Background technique
PGP (Pretty Good Privacy) is a set of for message encryption, the method for verifying, using the hash of IDEA
Algorithm is used as encryption with verifying.
PGP encryption is formed by a series of algorithm combination of hash, data compression, symmetric key encryption and public key encryption.
Each step supports several algorithms, can choose a use.Each public key binds unique user name and/or E-mail
Address.PGP can be used to send confidential information.This is combined by symmetrical one group key-public key to realize.Message uses
Symmetric encipherment algorithm encryption, using one group of symmetric key.Each symmetric key only uses once, so also referred to as session key.
Session key is by the public key of recipient come encipherment protection, therefore need to only ensure only to receive can decrypted session key.Add
The session key of close message and encryption sends jointly to recipient.
But quantum computer has been increasingly becoming the significant threat of the public key cryptographies such as RSA, and can be greatly reduced pair
Claim the safety of password.The fast development of quantum computer, the safety for encrypting PGP are greatly reduced, and hinder PGP encryption
It is widely applied.
Summary of the invention
Aiming at the problem that reduction the purpose of the present invention is the safety that the development quantum computer causes PGP to encrypt, provide
Quantum PGP encryption method, encryption device, decryption method and decryption device after a kind of.
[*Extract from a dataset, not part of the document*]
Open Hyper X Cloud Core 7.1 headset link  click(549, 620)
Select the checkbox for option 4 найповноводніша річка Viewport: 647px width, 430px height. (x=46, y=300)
In the embodiment of the present invention, a kind of rear quantum PGP encryption method is provided characterized by comprising
Message m is calculated using hash function HASH, generates abstract m1, m1=HASH (m);
By the ID ID of sender of the messageAIt is attached on abstract m1 with time stamp T S, obtains m2=m1+IDA+TS;
The random private key SKa for generating sender, and public key PKa is generated based on private key, wherein private key SKa is protected by sender
Pipe, public key PKa are disclosed;
Signature s=Rainbow (SKa, m2) is generated using private key SKa and signature generating function Rainbow;
Message m is compressed using compression function PKZIP, obtains m3=PKZIP (m | s);
Generate Message Encryption key K1With message decryption key K2;
Use Message Encryption key K1Compressed message m 3 is encrypted with message encryption function SimpleMatrix, is obtained
Encrypted message c1=SimpleMatrix (K1,m3);
Use the public key PKa and pad function Rainbow of recipient-1To message decryption key K2Encryption, is added
Message decryption key c2=Rainbow after close-1(PKa,K2);
C1, c2 are sent to recipient.
In the embodiment of the present invention, the process that hash function HASH calculates message m is as follows:
Message m is indicated using binary system m;
The length of the m indicated using 100...000 and 64 bits fills m, i.e. m '=pad (m);
M is divided into the block of 512 bits, i.e. M(1),M(2),...,M(N);
64 constants are used, and W is identified as0,W1,...,W63;
8 variables are used, i.e. A=0x6A09E667, B=0xBB67AE85, C=0x3C6EF372, D=
0xA54FF53A, E=0x510E527F, F=0x9B05688C, G=0x1F83D9AB, H=0x5BE0CD19;
Calculated result in each block based on a upper block calculates 64 wheel interative computations, last blocks of calculating knot
Fruit, that is, cryptographic Hash.
In the embodiment of the present invention, the process for generating function Rainbow calculate the signature of signing is as follows:
Generate messageSignature, calculate first
Then, it calculates
Finally, calculate the signature
In the embodiment of the present invention, a kind of rear quantum PGP encryption device is additionally provided, above-mentioned rear quantum PGP is used to add
Decryption method.
In the embodiment of the present invention, a kind of rear quantum PGP decryption method is additionally provided comprising
Message decryption key c2 is decrypted using private key SKb and key decryption function Rainbow, obtains decruption key
K2=Rainbow (SKb, c2);
Use decruption key k2 and message decryption function SimpleMatrix-1Encrypted message c1 is decrypted, is obtained
To m3=SimpleMatrix-1(K2,c1);
M3 is decompressed using decompression function, m | s=PKZIP-1(m3);
Signature, m2 (m1+ID are verified using the public key PKa of senderA+ TS)=Rainbow-1(PKa,s);
It is generated and is made a summary using hash function HASH, m1 '=HASH (m);
M1 ', m1 are compared, is otherwise false if same signature is true.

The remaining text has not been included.